ANALYSIS | If Mayor Rahm Emanuel follows the popular political formula, his 2012 budget will be a real doozy.
The script goes something like this: Get elected. Stick it to taxpayers in the first year or two after the election. And build up enough of a revenue cushion to coast through the final two years without alienating voters again before the next election.
For 22 years, former Mayor Richard M. Daley followed that playbook to the letter.
Five times, he coasted to re-election by touting his ability to hold the line on taxes only to do the opposite the following year.
After serving out the unexpired term of former Mayor Harold Washington, Daley campaigned for re-election on a promise to hire 600 additional police officers. He “ran out of money” to honor the promise in 1991, the second-deadliest year in Chicago history at that time.
The very next budget included $84 million in tax increases and 837 layoffs. The following year, Daley proposed a $48.6 million property tax increase, but a City Council rebellion cut it in half and nixed a supplemental $11.6 million property tax increase to finance police pay raises.
The rare show of aldermanic independence forced the mayor to eliminate 209 police vacancies. Emanuel is planning to use the same trick to wipe out 1,400 police vacancies.
In 1995, Daley breezed to re-election on a budget that included $17 million in business tax breaks and lopped $1 off the hated employee head tax.
His very next budget raised property taxes by $19.5 million, increased water and sewer fees, and raised taxes on telephones, cable TV and assorted parking fines. It sailed through the City Council after Daley made an informal promise not to raise property taxes again before the 1999 election.
Four years later, same thing. Daley’s first post-election budget included four years of up-to-the-limit property tax increases to bankroll an $800 million plan to build new libraries, police and fire stations. The $76.2 million revenue package also raised city sticker fees, parking taxes and ticket fines and imposed a new tax on carry-out food.
The $1.83 billion deal that privatized the Chicago Skyway didn’t make the budget that followed the 2003 election any less painful. It was balanced with 1,414 job cuts and a $50.5 million tax package that included higher parking fines and city sticker fees and a new, .25 percent tax on restaurant meals.

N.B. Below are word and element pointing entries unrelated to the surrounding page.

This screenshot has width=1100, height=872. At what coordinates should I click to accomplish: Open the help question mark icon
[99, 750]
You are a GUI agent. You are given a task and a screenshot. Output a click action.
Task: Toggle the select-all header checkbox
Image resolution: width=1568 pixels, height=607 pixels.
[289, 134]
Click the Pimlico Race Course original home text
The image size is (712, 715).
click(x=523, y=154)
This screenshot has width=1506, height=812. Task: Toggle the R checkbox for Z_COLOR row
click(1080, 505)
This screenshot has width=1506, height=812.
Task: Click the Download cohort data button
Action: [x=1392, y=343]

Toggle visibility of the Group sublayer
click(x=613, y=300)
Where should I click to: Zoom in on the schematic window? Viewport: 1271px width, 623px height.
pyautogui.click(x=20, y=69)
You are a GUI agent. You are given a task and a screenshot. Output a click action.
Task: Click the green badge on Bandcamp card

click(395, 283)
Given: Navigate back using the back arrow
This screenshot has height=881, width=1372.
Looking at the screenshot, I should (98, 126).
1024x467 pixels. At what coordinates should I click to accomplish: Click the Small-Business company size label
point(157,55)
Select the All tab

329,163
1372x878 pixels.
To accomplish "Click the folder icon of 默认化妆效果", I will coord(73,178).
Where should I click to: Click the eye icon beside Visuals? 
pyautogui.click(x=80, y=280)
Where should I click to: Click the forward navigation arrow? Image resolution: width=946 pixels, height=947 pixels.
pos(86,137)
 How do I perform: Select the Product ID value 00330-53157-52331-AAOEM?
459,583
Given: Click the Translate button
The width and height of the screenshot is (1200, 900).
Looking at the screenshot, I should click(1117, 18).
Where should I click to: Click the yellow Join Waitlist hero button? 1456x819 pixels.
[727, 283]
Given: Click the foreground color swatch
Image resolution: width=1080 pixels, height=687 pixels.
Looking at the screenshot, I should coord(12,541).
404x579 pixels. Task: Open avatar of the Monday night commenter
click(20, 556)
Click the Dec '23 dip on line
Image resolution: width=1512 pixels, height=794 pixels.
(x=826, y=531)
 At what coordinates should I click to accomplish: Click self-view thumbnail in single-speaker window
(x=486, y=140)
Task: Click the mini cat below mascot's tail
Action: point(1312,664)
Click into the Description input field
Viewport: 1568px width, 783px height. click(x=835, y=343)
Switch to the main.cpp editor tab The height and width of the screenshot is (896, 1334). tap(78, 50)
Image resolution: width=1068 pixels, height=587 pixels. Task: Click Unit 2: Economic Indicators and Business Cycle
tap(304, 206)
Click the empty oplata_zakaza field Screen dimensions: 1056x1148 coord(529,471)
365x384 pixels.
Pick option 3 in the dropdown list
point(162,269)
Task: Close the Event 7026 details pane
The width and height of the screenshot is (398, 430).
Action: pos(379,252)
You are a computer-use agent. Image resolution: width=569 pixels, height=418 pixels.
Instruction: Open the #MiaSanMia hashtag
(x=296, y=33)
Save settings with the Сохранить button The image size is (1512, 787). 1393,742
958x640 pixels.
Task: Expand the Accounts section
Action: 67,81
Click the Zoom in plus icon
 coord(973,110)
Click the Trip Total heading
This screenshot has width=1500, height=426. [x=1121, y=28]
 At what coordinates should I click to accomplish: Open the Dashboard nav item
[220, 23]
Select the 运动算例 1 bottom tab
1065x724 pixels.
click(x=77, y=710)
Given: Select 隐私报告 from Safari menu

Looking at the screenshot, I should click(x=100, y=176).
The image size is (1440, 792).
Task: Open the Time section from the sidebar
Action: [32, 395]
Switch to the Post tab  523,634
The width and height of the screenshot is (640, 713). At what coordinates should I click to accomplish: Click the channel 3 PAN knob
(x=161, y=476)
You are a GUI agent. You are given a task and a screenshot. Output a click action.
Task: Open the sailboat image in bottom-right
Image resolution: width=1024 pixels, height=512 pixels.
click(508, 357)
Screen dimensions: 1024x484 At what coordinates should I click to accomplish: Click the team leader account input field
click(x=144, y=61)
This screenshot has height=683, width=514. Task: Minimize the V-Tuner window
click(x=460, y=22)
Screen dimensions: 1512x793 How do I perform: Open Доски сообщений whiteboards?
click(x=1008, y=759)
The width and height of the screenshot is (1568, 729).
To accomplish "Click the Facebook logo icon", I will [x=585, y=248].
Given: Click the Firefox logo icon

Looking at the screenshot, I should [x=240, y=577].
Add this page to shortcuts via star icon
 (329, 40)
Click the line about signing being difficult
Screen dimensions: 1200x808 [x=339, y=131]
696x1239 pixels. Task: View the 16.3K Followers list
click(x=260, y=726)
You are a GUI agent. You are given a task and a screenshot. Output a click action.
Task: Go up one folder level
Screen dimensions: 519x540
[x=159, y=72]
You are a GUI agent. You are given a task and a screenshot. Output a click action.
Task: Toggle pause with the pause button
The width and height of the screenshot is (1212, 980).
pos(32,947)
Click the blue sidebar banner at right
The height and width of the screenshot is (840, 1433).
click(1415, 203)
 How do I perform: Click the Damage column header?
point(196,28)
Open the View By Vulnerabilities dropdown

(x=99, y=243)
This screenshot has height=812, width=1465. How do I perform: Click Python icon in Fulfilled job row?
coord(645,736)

The following year, his $85.7 million tax package included a one-quarter of one percent increase in the Chicago sales tax that Emanuel wants to roll back.
The budget that followed Daley’s last election was the worst of all.
It walloped Chicagoans with $276.5 million worth of taxes, fines and fees – on everything from liquor, telephone service and city stickers to bottled water, tap water, car leases, DVD rentals and Taste of Chicago tickets. It also included an $83.4 million property tax increase that was followed by a 40 percent increase in the city’s real estate transfer tax tied to a CTA bailout.
Emanuel has promised to erase the city’s $635.7 million shortfall without raising taxes, cutting police officers or using one-time or casino revenues.
But, he has opened the door to raising water and sewer rates and a host of other fees. He has also warned of more “managed competition” between city employees and private contractors, a grid system for garbage collection and deep cuts in the supervisory ranks of the previously sacrosanct Police and Fire Departments.
Chicago aldermen are bracing for the worst, including hundreds of layoffs, police station closings, library closings or reduced library hours and the end of condo rebates and other breaks. They must have peeked at the Daley playbook.